Does that sound simplistic? Let me assure you it’s not. Replacing negative thoughts with positive ones, even in small ways, is a solid first step to transforming your outlook on life. Try it and see.

Get Accountability

You can’t do this alone. That’s not negative thinking; it’s just a fact. Making positive changes in our lives takes a network of support. If you hope to harness the power of a positive attitude in your life, you’ll need a support team. Begin by asking the people closest to you to keep you accountable for changing your attitude. Simply tell them, “I’m trying to change the way I look at life, and I really want to eliminate negative thinking. Please let me know whenever you see or hear a negative attitude from me. I’d really appreciate it.” Then be open to their feedback.

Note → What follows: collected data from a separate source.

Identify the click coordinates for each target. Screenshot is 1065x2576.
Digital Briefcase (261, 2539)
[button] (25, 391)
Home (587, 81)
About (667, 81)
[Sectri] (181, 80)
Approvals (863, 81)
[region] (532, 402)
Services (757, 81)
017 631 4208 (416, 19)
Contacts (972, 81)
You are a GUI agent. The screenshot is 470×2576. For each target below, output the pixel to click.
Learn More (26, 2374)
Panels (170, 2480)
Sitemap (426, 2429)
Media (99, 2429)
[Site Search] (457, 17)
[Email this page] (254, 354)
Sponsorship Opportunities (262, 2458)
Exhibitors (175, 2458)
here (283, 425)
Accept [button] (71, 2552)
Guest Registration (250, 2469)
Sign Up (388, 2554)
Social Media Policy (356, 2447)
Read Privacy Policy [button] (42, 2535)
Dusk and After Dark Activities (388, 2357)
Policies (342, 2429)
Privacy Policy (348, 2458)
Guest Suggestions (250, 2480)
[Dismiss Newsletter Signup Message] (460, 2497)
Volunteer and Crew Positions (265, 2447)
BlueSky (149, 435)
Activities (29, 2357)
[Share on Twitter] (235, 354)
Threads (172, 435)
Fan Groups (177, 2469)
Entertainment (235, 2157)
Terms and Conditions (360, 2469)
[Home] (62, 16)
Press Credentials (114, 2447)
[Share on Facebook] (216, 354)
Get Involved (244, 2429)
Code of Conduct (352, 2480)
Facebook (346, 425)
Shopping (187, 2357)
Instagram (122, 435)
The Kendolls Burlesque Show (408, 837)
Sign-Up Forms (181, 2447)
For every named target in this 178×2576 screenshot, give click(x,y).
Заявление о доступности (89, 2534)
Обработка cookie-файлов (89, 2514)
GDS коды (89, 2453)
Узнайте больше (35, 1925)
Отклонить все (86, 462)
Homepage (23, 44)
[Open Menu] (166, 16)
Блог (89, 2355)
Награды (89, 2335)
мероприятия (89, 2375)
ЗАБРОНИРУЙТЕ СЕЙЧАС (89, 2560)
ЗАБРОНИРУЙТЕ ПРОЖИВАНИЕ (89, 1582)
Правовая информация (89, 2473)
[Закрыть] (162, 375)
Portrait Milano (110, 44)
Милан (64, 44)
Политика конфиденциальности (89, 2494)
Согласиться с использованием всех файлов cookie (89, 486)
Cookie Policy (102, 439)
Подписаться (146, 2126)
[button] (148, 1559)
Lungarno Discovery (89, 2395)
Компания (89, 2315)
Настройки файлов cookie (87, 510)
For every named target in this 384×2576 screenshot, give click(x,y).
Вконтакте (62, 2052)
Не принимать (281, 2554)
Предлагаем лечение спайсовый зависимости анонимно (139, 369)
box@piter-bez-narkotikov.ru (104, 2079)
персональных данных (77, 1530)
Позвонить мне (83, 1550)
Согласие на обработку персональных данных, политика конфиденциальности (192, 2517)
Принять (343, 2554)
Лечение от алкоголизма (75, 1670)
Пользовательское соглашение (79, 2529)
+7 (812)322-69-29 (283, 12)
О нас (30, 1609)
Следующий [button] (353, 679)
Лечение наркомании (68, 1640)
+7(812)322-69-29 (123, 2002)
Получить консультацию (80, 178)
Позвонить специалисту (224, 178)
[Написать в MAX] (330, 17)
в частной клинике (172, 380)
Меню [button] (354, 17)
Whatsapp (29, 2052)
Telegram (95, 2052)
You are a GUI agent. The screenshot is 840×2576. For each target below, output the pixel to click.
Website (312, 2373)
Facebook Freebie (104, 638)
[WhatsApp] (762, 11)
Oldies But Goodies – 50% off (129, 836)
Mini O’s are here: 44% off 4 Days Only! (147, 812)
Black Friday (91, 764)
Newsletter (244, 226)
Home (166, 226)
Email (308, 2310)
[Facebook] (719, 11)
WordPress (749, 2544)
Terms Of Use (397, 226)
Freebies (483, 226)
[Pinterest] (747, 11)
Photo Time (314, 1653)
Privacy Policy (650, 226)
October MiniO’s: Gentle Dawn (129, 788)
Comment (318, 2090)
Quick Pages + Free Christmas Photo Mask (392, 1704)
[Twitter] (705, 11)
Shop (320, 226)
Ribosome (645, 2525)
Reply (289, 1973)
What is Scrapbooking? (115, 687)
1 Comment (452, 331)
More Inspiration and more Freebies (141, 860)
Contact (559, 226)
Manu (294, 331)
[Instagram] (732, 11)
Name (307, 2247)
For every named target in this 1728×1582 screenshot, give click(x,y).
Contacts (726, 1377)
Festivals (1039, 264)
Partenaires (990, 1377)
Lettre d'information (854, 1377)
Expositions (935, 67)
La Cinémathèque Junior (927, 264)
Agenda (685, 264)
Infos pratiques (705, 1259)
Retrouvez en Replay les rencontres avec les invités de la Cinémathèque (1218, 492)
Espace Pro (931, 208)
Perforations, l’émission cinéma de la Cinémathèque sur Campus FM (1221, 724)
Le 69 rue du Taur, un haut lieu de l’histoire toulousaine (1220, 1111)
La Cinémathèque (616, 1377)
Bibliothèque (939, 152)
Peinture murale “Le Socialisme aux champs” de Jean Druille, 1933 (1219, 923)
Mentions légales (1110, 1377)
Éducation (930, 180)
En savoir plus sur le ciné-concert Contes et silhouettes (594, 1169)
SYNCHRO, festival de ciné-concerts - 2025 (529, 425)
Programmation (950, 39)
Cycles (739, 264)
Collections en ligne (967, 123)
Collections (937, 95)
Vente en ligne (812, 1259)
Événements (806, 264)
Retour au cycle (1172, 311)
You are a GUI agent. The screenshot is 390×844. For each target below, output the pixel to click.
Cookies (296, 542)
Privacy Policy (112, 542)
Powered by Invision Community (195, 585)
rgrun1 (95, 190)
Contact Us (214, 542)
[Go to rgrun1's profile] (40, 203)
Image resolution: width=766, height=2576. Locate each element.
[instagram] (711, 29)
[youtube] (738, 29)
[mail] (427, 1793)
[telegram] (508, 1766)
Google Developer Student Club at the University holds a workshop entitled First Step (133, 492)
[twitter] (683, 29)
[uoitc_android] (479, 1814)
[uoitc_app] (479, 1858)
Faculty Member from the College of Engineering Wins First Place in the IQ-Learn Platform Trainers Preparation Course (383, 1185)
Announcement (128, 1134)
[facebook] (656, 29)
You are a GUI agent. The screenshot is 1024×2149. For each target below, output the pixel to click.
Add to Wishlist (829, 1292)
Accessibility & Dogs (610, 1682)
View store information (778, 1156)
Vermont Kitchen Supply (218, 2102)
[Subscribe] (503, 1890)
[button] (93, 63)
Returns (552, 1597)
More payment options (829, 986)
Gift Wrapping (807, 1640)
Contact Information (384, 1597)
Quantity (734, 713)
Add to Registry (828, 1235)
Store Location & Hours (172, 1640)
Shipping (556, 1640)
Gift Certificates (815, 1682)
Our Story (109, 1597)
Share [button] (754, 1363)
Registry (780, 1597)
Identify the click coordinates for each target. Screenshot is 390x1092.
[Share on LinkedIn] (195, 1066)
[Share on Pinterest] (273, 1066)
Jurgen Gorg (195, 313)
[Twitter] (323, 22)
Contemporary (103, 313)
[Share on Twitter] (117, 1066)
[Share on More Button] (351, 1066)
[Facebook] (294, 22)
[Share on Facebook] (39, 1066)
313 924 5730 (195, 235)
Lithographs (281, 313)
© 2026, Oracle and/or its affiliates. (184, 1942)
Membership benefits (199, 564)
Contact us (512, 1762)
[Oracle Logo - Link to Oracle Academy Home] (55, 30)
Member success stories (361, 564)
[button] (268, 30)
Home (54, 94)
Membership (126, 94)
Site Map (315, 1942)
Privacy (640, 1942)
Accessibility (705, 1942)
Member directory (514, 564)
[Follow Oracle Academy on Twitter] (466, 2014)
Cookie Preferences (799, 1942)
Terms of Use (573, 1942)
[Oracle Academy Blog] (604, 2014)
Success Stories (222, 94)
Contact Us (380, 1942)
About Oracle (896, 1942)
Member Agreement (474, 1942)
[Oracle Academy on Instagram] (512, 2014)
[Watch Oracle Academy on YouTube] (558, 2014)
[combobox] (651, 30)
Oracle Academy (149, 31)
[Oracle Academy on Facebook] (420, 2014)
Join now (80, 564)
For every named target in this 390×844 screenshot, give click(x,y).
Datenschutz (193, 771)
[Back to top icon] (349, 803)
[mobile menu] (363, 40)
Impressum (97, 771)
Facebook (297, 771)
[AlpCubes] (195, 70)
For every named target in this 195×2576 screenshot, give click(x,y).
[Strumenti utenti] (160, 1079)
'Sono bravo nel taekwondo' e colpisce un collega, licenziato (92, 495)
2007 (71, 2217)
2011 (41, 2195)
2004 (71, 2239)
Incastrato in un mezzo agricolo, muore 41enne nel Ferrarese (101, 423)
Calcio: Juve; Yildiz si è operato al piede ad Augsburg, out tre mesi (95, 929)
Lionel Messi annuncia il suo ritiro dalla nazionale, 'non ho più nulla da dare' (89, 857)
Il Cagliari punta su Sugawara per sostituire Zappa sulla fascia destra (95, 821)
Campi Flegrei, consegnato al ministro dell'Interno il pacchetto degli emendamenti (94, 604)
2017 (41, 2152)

This, perhaps more than anything else, will help you recognize patterns of negative thought and root them out. Find at least one friend or relative who’ll help you change your future by changing the way you think.

You Can Do This!

I really believe you can do this. I know it seems daunting to change your life from the inside out. You’ve experienced some tremendously negative events in your life, and negative thinking may have become the boilerplate in your brain—it protects you from experiencing further disappointment. I understand.

Yet I can’t let you stay there. I care too much about you and your future to allow you to wallow in negative thinking. You can do more, you can have more, you can experience more in your life! If you doubt that, let me remind you of the amazing story of a true American hero, Helen Keller.

Helen Keller was born on June 27, 1880, in the small town of Tuscumbia, Alabama. Although she was born with ability to see and hear, at 19 months of age she contracted an illness, possibly scarlet fever or meningitis, that left her deaf, mute, and blind. For most people, that would have meant the end of any chance for a productive life. But Helen Keller wasn’t just any person. Helen’s amazing teacher, Anne Sullivan, broke through the near-complete isolation that Helen lived in, teaching her to communicate—a key to forming relationships and experiencing life. Helen Keller grew to become a prolific author and outspoken advocate for a number of causes, including women’s suffrage and the rights of laborers. To say that she was empowered by a positive attitude would be a complete understatement. Here’s what she said about finding happiness in life:

Most people measure their happiness in terms of physical pleasure and material possession. Could they win some visible goal which they have set on the horizon, how happy they could be! Lacking this gift or that circumstance, they would be miserable. If happiness is to be so measured, I who cannot hear or see have every reason to sit in a corner with folded hands and weep. If I am happy in spite of my deprivations, if my happiness is so deep that it is a faith, so thoughtful that it becomes a philosophy of life—if, in short, I am an optimist, my testimony to the creed of optimism is worth hearing. As sinners stand up in a meeting and testify to the goodness of God, so one who is called afflicted may rise up in gladness of conviction and testify to the goodness of life.8

In the early 2000s, when each of the 50 United States selected an emblem to represent that state on a unique edition of the quarter-dollar, Alabama honored one of its most favored citizens by choosing an image of Helen Keller to place on its state quarter. It’s the only circulating US coin to feature braille.

Regardless of the circumstances you now face, you can change your life for the better by changing your outlook. Your attitude has the power to lift your life to new heights or to hold you in despair. Your attitude can win friends, influence people, and be a catalyst for making your dreams come true, or it can be the governor on the engine of your life, the limiting factor that ensures you’ll never succeed beyond where you are now.

No one else can change your outlook for you. It’s up to you. Make the choice to adopt a positive attitude. Do it for yourself, for your family, and for your future. Let this be the first day of a beautiful new you.